By Maria V. Gallagher, Legislative Director, Pennsylvania Pro-Life Federation
I vividly recall an incident that occurred when I was a young girl. My mother had given me money to purchase a treat at the mall.
I stood patiently in line, but kept getting passed over. I thought at the time that someday I would grow up to advocate for the rights of children.
Growing up, it seemed to me that, far too often, girls were relegated to the sidelines. My fourth grade girls’ basketball team never seemed to get the attention—or the fans—as the boys did. While I strove to be the top student in my class—male or female—I was invariably described as the smartest girl, as if my brain power were limited by my sex.
As a result of these experiences, I wanted to champion the accomplishments of girls—whether it be in the classroom or on the playing field. As fate would have it, I even became a “girl Mom,”—mother to a dynamic baby girl.
So, as I mark this year’s International Day of the Girl, I stand in wonder at all the many achievements of the girls in my community. They excel as student leaders, team members, and scholars. A number of them compete in our Pennsylvania Pro-Life Essay and Oratory Contests, writing and researching original essays and speeches which celebrate the great, unrepeatable gift of life.
And yet, despite the tremendous progress girls have made in the last few decades, they also disproportionately suffer from the tragic effects of abortion culture—sex selection abortion in particular, has robbed us of the impact of 170 million “missing girls.”
But the impact of the abortion industry and its apologists is wider spread even than that.

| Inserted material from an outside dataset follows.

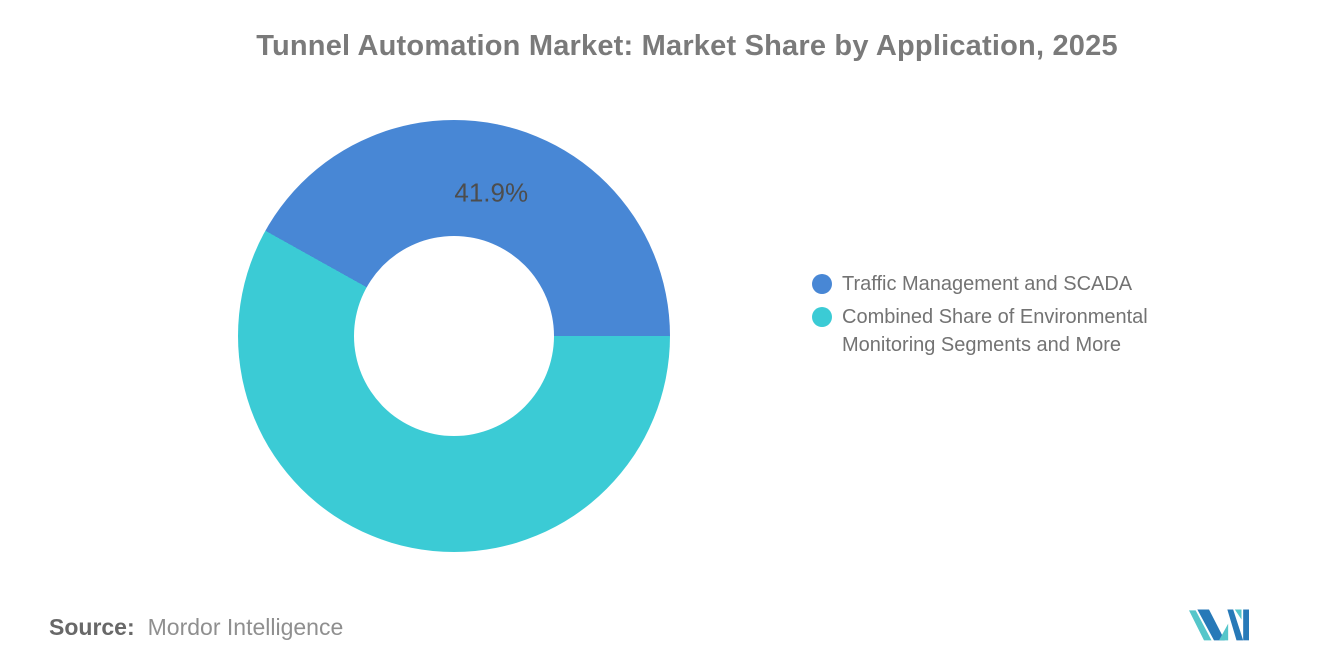  I want to click on logo-blue-diagonal, so click(1236, 625).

They claim that, to truly be free, females must rely on abortion to achieve their goals.
My heart aches for all of the female athletes who have been sold on abortion as the only means possible to enable them to follow their athletic pursuits. I am also filled with sorrow for the girls who have been told that having a baby will ruin their chances of earning a college degree or having a meaningful, successful career.

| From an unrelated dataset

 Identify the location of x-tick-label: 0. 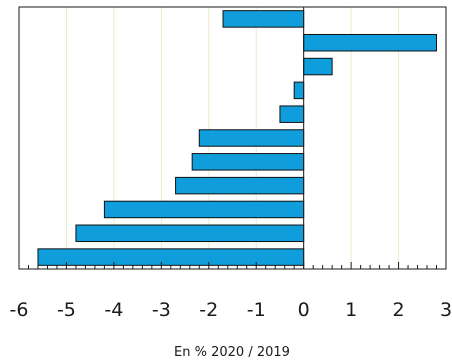
(304, 310).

Abortion is a sign that society has failed women and girls. It teaches young people that human beings are expendable in pursuit of an Olympic medal, diploma, or job. It robs females of the greatest of gifts—that of a daughter or son.
But the tide is turning. So many females are succeeding in fulfilling their dreams with their babies in tow. For the first time in decades, talk has accelerated that the tragic U.S. Supreme Court decision Roe v. Wade will be overturned.
Therefore, as I mark the 2021 International Day of the Girl, I see great hope for the future. From this day going forward, may all girls be honored and cherished from the very moment of their conception, the very beginning of their magnificent lives.